So after I ran all my errands today, I was doing some paperwork for the upcoming week and I got a call from an unknown number. The job interview I went to a couple of weeks ago, passed my resume to another company that they worked with. They want me to come in for an interview this Wed and I’m excited. Since I’ve decided to go to school full time I was a little bummed I had to pull out of the running for the original job I applied for. However, this new job is part-time and in property management! They sound like a very small company, which I usually shy away from because they’ll work you like a Hebrew slave because everyone has to wear every hat. However, if the pay is good enough then it will be okay to give it a shot. I haven’t finalized my school schedule yet, I wanted to wait until January for that so it works out. I’m not looking forward to wearing my wig again but it will have to do until I can get more information about the position and the company itself. Small businesses are usually more lax in the dress code dept.

I started my shake cleanse this morning and I’m feeling okay about it. To be perfectly honest, I was tired of eating and cooking. Like I’ve been focusing on other things and then my stomach would interrupt me and eating started to become a chore. Plus, we have zero food in the house so it was a perfect time. I can drink this green shake and keep it moving. I can’t work out for the first couple of days because my body has to get used to it but afterward, it should be okay to do some light running and walking. I can’t believe I’m 160lbs. This is by far my heaviest and my little potbelly is cute as hell but my clothes aren’t fitting.
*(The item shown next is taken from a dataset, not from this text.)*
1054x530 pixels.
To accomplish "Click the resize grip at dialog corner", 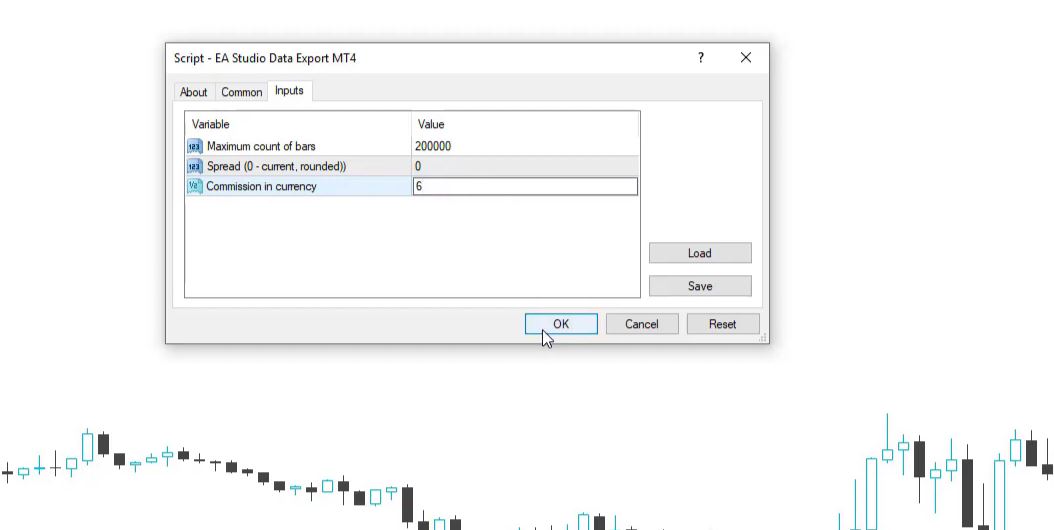I will point(765,339).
I’m not really this vain but I don’t have money to buy new work clothes so losing some pounds and getting back to a healthy weight is for the best.
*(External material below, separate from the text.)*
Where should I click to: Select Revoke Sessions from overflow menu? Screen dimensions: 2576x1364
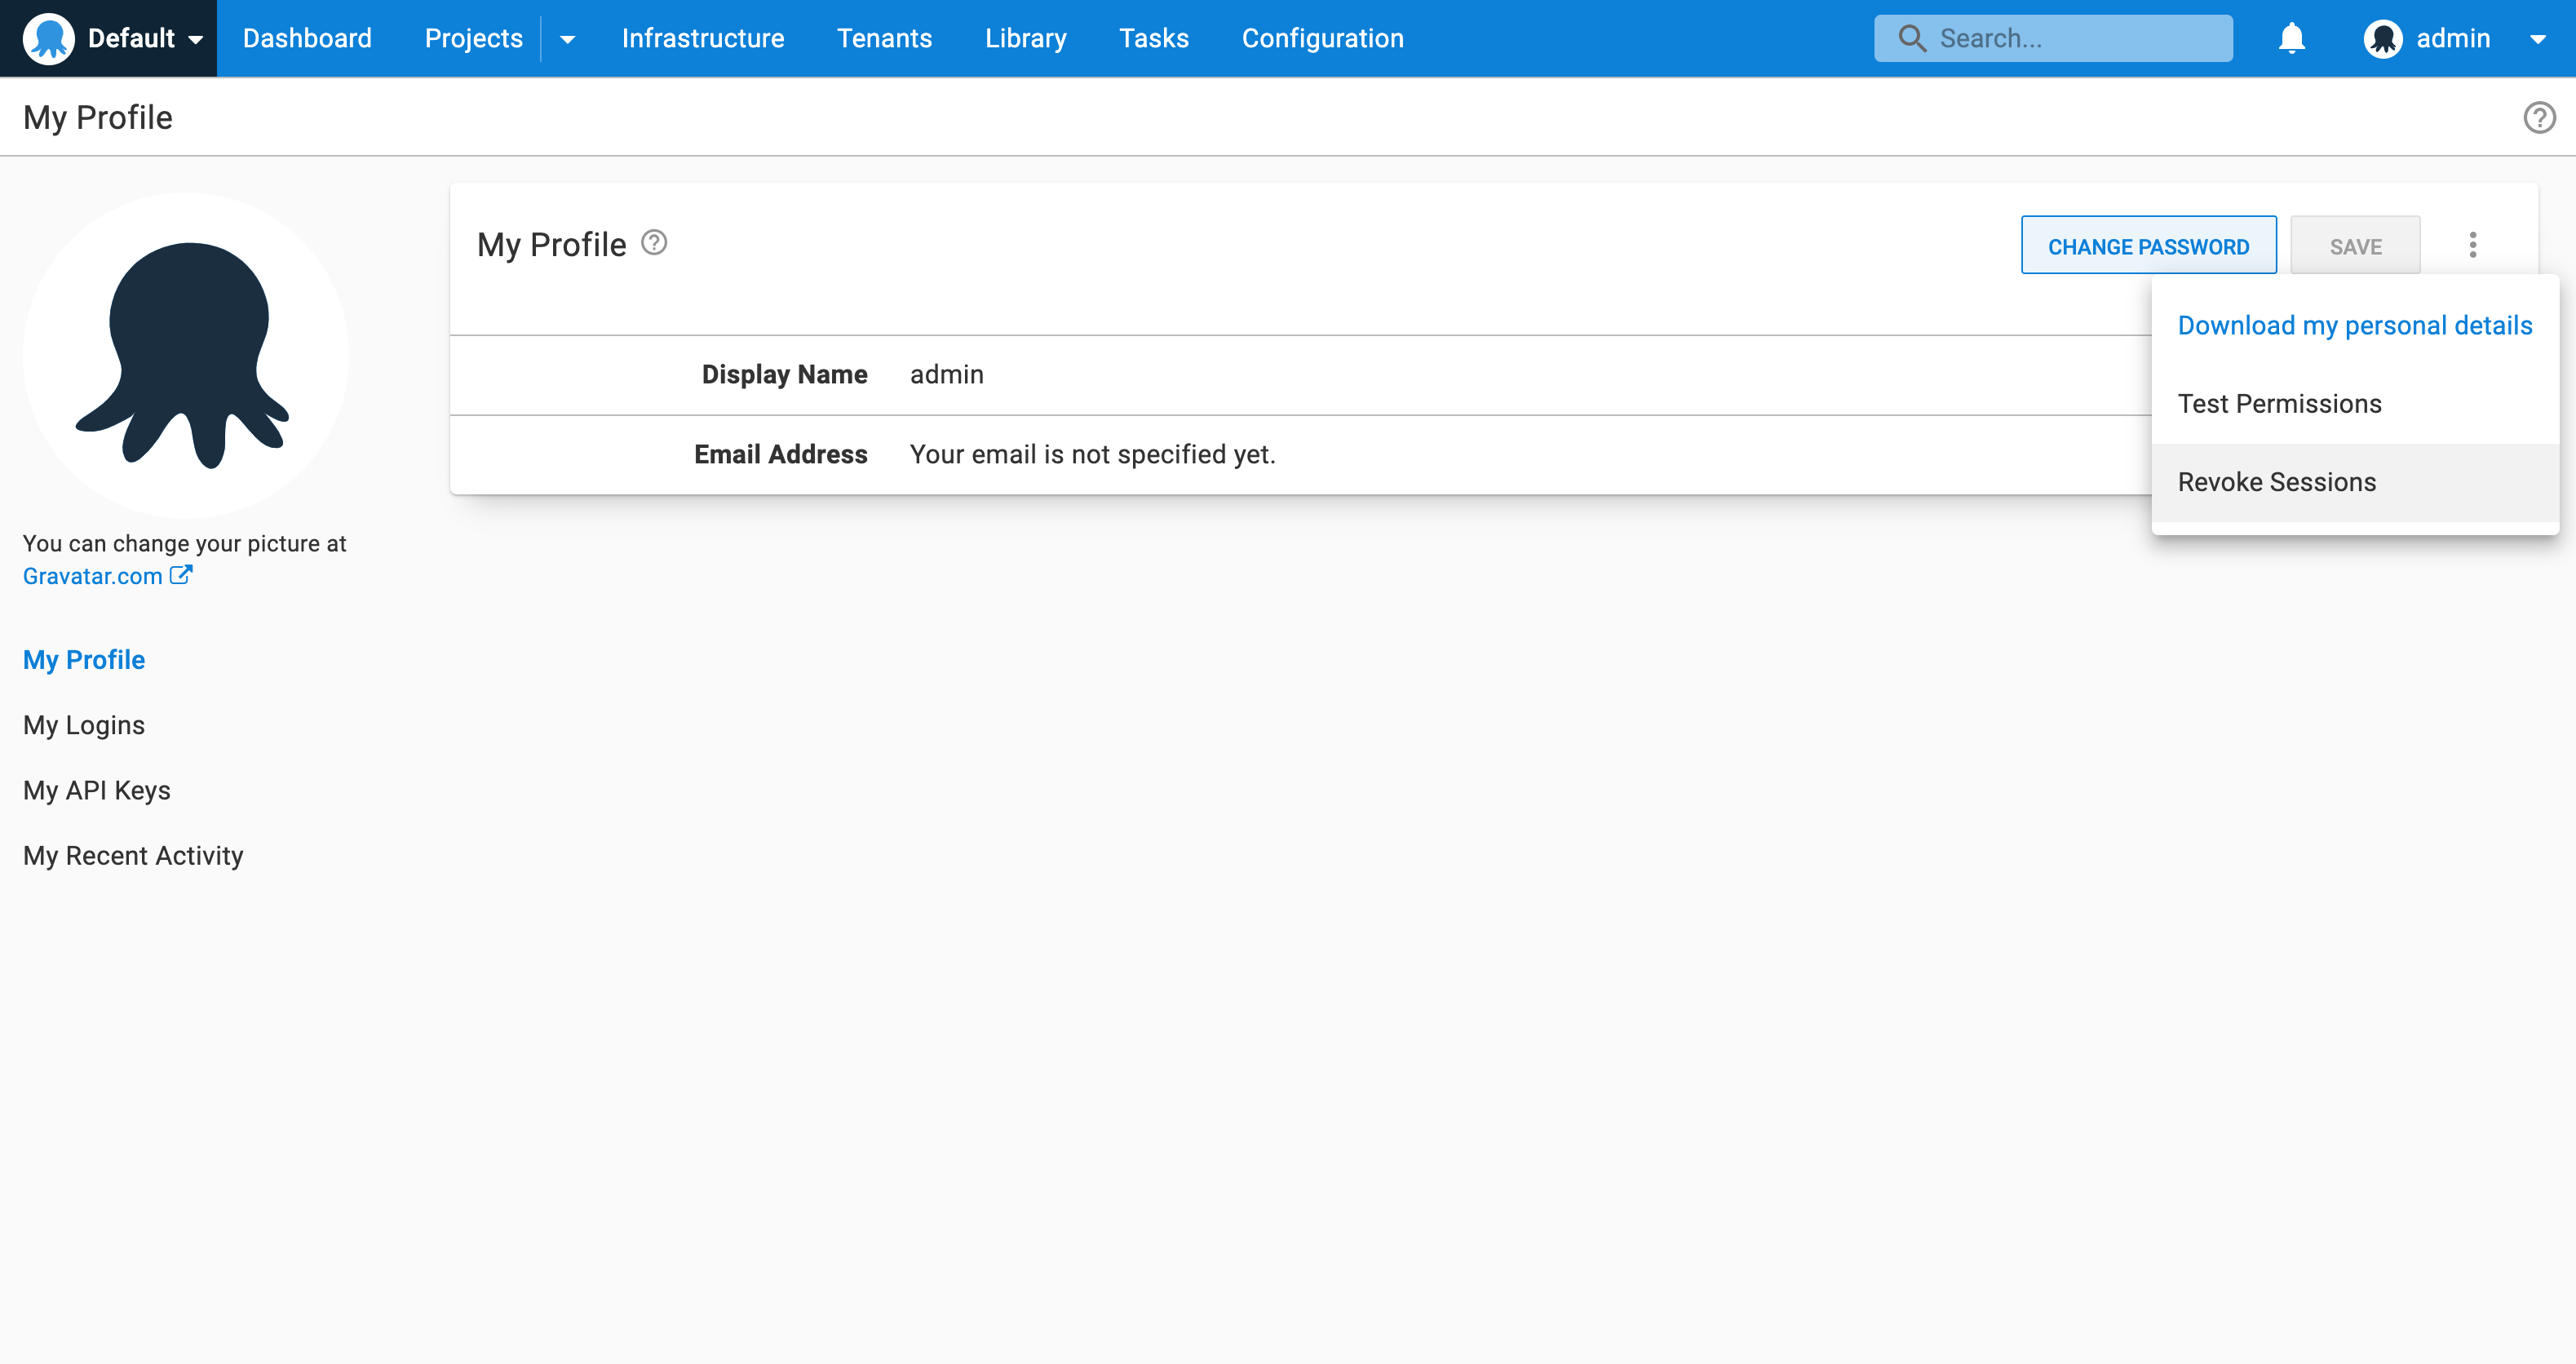click(2276, 482)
The gym on base isn’t offering too many classes this month, I’m guessing they’ll be gearing up for January when everyone and their mom comes to hit their fitness goals. I was doing some research on the whole thing and if I just stick with working out for 6 months I should be in the clear. I only push it to 3 because that’s when I usually hit my goal and go back to what I was. I have to switch it up and get into boxing or something. Being at the gym isn’t that much fun and I could really use a solid community to support me. So after April, I’ll move to a highly competitive sport.

I’m passing my classes with flying colors. I got an A on both papers I turned in and our final is this week. I’m ready for it but will probably cram Wednesday night for a refresher.

I’m excited for the new year. I got my new planner and new pens and I have been having a ball filling out my goal list and filling in my important dates. It even came with stickers so they’ve been a thing too. I can’t lose focus though. This year isn’t over with yet and I have to do all I can to make sure Future Me has the best possible start.